Read .planning/campaigns/ for files with Status: active or status: active in frontmatter
Read .planning/fleet/ for session files with status: active or needs-continue
Review-package campaigns: if the campaign status is needs-review-package or its review-package Exit Evidence row is pending while prior phases are complete, route to node scripts/package-delivery.js <slug> before Archon.
Improve campaigns (type: improve): if the active campaign has type: improve in frontmatter, route to /improve {target} --continue where {target} is the campaign's target field. Do NOT route improve campaigns to archon -- improve is its own orchestrator.
If input scope matches a non-improve active campaign → /archon continue
If fleet session needs continuation → /fleet continue
If input mentions a campaign by name → resume it (check type field for routing)
If input is "continue" but NO active campaign or fleet session found:
- Output: "No active campaign or fleet session found.
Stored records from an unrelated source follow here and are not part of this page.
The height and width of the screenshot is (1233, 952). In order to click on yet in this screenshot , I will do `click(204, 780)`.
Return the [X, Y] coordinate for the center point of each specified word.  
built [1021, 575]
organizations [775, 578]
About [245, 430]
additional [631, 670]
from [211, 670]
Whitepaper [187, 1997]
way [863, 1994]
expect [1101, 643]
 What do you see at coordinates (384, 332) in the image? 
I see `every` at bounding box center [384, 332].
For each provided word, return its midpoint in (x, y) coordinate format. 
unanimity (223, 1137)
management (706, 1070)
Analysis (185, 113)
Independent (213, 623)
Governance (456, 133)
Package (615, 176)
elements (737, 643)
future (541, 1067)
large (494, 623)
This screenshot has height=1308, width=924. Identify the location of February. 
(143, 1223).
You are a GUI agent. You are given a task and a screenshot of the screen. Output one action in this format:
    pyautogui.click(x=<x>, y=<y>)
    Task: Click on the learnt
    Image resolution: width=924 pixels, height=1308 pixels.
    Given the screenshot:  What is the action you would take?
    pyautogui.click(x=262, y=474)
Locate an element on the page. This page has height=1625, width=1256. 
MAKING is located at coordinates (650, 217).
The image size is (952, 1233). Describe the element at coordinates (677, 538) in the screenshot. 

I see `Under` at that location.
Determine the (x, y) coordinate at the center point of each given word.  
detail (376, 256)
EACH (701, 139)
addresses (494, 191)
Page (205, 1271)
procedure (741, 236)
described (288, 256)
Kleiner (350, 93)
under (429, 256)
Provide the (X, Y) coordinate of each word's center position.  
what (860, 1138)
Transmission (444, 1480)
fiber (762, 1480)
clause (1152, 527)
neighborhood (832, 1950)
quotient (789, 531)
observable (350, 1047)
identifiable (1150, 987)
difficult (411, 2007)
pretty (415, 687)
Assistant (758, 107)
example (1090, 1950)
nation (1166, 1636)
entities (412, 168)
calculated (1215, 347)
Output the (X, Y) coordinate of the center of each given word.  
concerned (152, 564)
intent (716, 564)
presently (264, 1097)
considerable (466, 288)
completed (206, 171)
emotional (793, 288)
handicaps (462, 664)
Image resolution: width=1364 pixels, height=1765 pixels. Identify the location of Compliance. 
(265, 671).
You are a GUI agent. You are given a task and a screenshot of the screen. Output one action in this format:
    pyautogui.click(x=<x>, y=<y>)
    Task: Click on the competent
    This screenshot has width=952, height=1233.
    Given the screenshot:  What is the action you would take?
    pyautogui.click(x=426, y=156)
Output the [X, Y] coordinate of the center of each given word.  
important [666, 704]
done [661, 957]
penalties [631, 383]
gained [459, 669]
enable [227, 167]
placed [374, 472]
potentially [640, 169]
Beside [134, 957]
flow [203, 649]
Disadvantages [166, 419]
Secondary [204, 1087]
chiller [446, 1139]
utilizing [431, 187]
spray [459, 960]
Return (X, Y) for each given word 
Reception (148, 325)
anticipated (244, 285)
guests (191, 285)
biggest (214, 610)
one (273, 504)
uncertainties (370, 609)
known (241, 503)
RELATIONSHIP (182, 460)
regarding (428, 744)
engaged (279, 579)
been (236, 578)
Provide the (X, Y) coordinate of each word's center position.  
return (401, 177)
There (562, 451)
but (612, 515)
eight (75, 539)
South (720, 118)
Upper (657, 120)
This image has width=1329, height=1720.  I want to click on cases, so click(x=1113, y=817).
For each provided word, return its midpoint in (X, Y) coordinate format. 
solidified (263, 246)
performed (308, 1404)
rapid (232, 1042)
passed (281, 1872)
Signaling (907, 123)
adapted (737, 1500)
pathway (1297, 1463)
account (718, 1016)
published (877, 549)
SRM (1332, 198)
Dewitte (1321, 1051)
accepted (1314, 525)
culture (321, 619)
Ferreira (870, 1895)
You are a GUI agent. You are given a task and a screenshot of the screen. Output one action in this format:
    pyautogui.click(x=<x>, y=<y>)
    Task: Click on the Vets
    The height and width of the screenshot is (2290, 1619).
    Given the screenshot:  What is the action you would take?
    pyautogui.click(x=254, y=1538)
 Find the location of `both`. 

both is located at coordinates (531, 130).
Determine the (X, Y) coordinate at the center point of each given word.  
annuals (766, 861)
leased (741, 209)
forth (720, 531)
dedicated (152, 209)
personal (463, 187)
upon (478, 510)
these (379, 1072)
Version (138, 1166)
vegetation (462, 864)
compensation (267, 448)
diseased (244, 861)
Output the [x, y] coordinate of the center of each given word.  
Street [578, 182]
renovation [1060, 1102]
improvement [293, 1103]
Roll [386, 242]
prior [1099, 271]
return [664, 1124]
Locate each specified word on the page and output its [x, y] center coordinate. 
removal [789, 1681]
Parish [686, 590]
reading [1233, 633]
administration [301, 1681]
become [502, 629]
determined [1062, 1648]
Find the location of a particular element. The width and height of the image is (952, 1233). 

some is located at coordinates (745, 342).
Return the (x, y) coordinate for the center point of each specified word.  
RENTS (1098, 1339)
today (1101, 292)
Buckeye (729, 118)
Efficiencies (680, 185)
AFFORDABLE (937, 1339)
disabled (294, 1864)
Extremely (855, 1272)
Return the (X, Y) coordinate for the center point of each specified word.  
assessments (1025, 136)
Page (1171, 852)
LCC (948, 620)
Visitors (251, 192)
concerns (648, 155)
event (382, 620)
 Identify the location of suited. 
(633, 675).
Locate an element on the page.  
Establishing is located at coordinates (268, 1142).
Nothing to continue."
- If .planning/daemon.json exists with status: "running": the daemon spawned this session but there's no work to do. Update daemon.json: status: "stopped", stopReason: "no-active-work", stoppedAt: "{ISO timestamp}". Delete both triggers if IDs are present. Output: "[daemon] Stopped -- no active campaign found. The work is done."
- Exit. Do NOT fall through to Tier 2 or 3.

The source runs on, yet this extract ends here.